═════ Exercise materials ═════

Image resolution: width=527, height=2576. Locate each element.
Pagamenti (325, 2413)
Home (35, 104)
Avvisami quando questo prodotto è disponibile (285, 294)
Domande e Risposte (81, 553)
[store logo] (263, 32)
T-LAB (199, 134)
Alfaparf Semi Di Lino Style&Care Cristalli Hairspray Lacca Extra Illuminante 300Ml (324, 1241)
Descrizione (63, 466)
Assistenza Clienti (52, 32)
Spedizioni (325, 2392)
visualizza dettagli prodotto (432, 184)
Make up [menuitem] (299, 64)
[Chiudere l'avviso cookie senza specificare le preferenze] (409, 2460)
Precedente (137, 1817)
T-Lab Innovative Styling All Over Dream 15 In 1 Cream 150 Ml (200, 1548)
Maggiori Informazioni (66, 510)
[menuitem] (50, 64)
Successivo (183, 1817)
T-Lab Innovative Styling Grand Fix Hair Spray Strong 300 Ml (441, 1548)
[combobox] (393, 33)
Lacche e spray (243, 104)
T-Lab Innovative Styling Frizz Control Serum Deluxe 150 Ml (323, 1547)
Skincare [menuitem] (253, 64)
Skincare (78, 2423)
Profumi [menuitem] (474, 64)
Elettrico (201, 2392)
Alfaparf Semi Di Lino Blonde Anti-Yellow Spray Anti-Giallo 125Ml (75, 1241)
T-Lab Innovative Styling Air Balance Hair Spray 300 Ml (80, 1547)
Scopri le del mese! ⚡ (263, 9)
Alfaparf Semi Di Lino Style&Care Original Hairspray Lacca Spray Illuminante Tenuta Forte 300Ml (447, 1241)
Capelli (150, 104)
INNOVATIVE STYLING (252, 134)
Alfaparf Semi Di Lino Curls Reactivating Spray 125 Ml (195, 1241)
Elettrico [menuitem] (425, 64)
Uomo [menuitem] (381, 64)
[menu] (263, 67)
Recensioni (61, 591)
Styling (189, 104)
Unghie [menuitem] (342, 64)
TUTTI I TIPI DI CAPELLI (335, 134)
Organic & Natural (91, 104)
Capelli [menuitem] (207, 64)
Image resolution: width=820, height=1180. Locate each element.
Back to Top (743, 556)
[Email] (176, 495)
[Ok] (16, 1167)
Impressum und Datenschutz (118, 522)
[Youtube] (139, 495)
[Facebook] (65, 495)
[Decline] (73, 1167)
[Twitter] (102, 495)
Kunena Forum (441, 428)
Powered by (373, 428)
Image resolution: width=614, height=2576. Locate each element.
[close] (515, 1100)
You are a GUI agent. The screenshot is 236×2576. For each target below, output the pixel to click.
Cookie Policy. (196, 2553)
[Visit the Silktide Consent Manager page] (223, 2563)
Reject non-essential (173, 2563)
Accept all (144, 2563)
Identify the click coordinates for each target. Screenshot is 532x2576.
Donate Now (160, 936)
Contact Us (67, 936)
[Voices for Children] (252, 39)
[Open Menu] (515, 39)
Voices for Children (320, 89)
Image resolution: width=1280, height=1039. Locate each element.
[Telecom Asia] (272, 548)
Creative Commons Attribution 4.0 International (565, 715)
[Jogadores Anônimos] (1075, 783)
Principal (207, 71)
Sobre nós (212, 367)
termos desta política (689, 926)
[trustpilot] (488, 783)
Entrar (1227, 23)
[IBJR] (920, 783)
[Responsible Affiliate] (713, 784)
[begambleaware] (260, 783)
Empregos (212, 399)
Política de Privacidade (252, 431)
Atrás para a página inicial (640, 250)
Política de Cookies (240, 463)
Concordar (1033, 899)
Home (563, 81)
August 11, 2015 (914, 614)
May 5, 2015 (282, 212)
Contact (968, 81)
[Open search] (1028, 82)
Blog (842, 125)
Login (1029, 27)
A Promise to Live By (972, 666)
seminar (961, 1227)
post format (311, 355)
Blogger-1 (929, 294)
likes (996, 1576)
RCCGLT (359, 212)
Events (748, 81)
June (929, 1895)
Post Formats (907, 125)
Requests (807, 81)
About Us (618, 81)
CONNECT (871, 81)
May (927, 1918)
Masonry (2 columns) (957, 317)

═════

• [Work task] Write down exactly the line that contains "Events (748, 81)" along with all later lines of the material, ending at its final line.

• [Exercise response]
Events (748, 81)
June (929, 1895)
Post Formats (907, 125)
Requests (807, 81)
About Us (618, 81)
CONNECT (871, 81)
May (927, 1918)
Masonry (2 columns) (957, 317)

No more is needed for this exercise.